Task instructions
Every entry should be reproduced precisely, with each picture left out.
==*==
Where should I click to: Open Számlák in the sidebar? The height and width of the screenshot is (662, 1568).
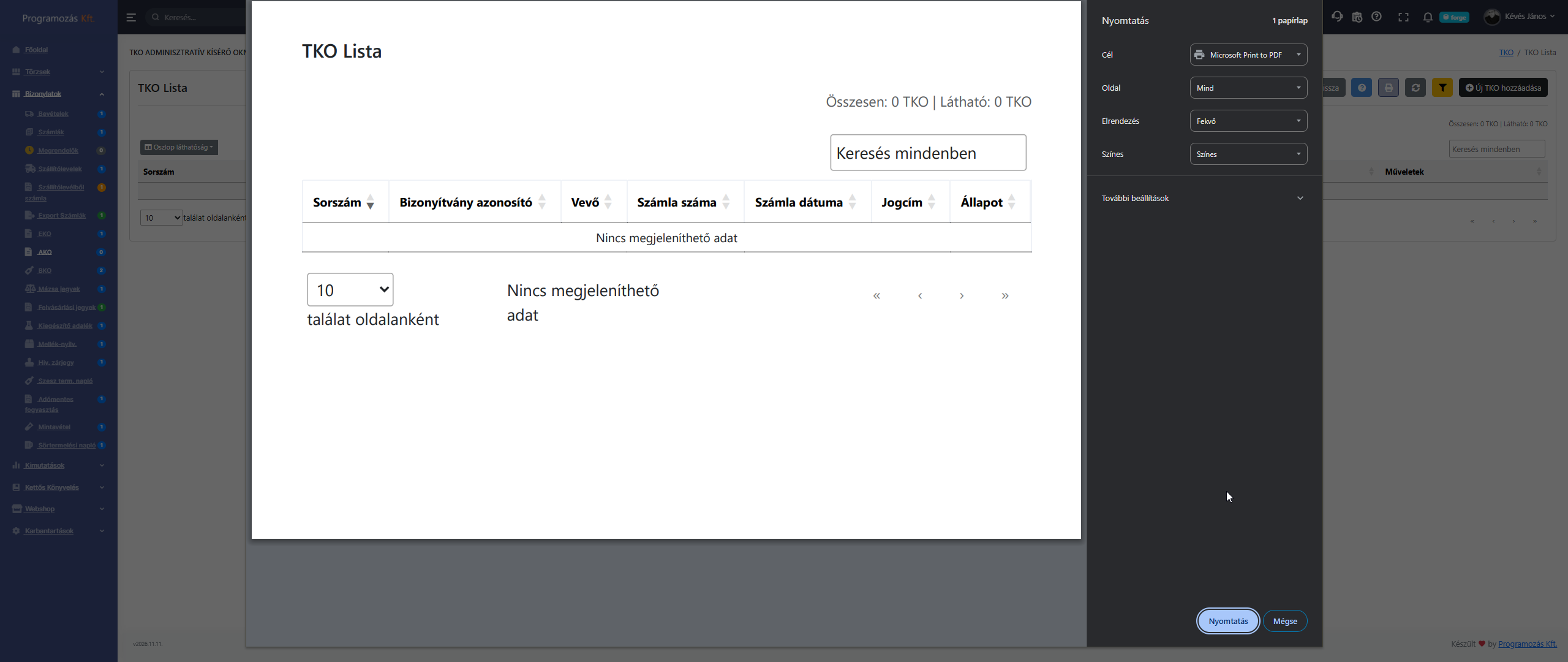pyautogui.click(x=51, y=132)
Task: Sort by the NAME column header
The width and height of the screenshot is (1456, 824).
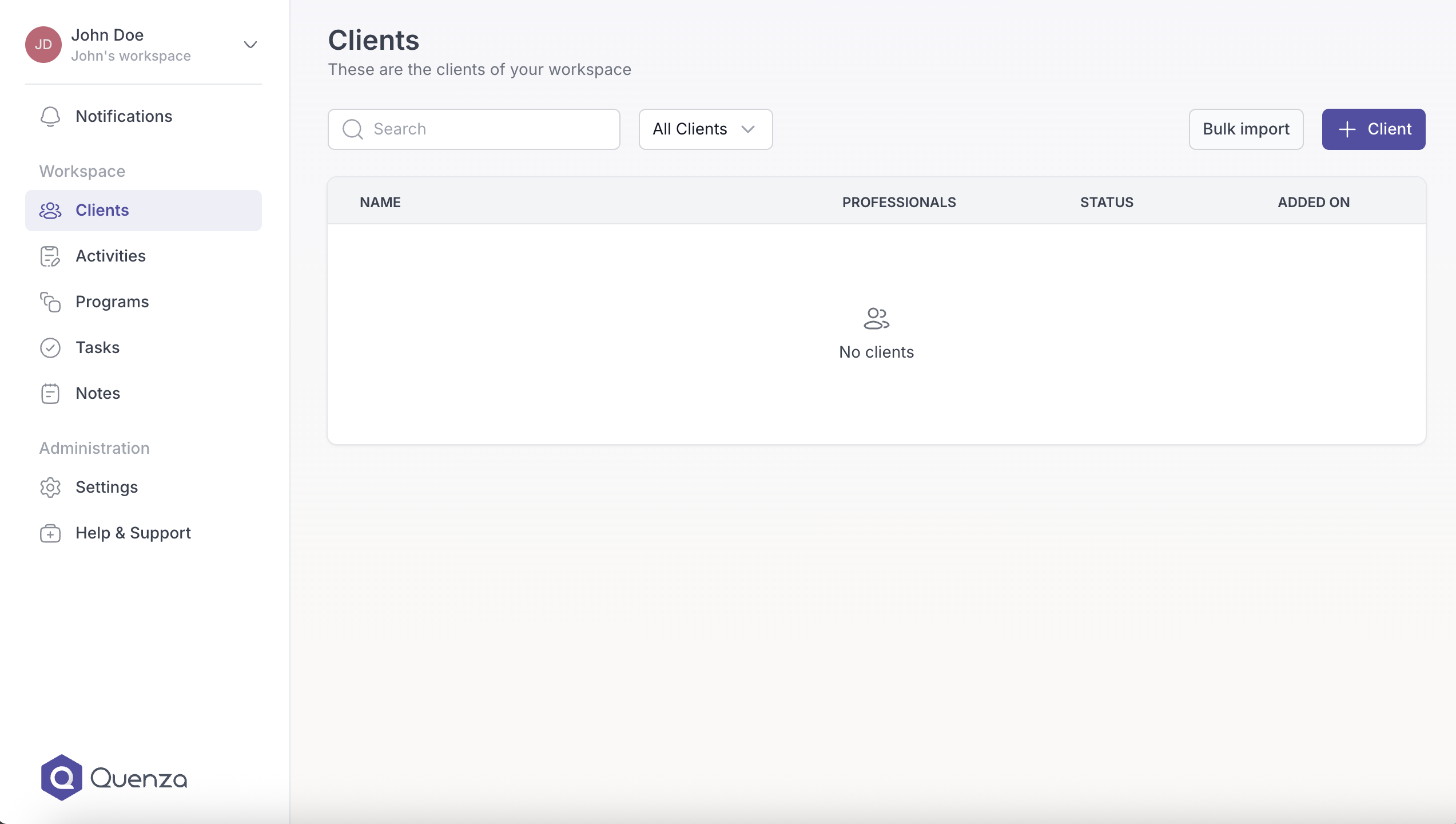Action: click(x=380, y=203)
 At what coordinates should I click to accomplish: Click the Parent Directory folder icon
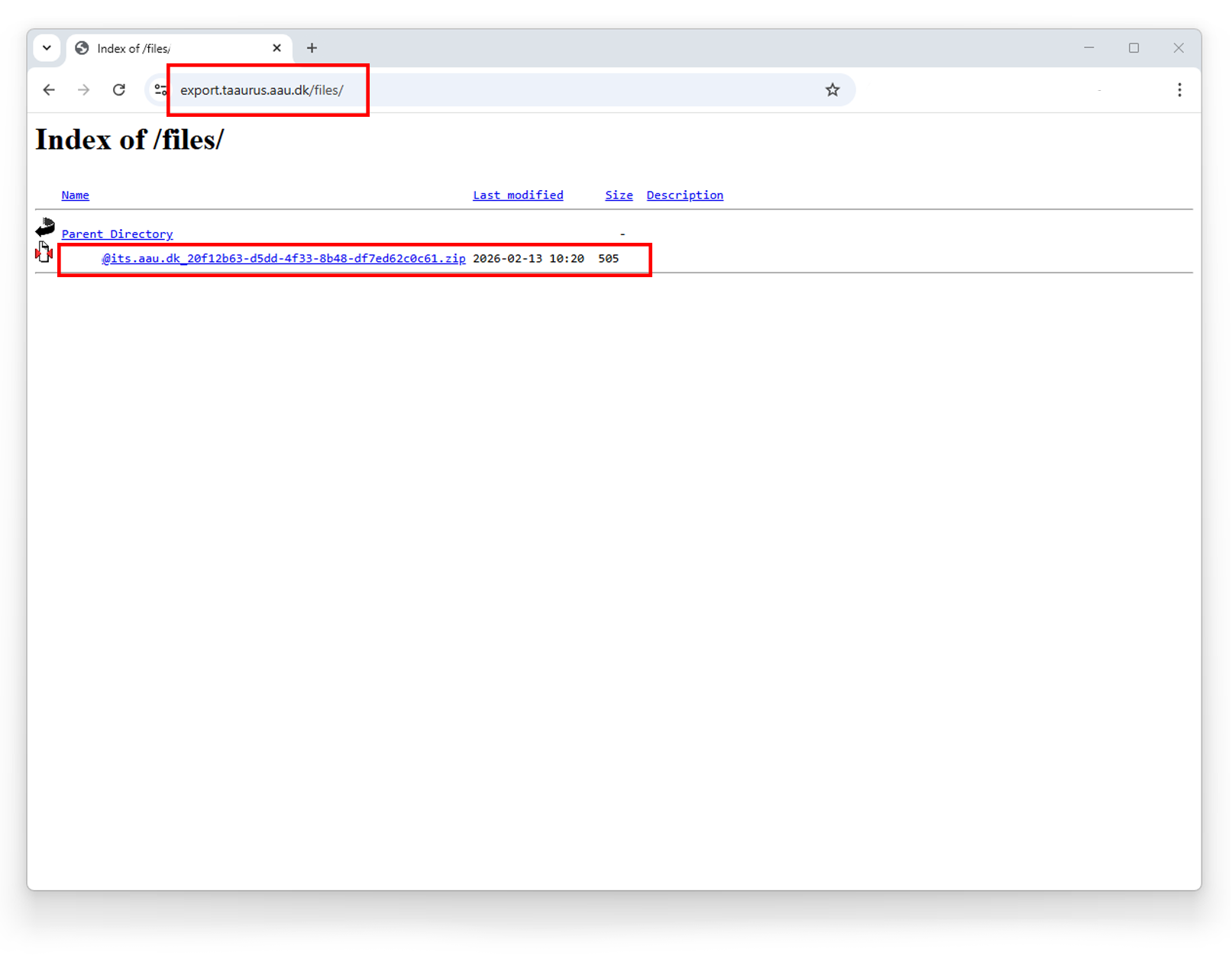[46, 227]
==*==
Reply
Where should I click to: Open Számlák in the sidebar? The height and width of the screenshot is (662, 1568).
pyautogui.click(x=51, y=132)
Task: Sort by the NAME column header
The width and height of the screenshot is (1456, 824).
Action: click(x=380, y=203)
 At what coordinates should I click to accomplish: Click the Parent Directory folder icon
[46, 227]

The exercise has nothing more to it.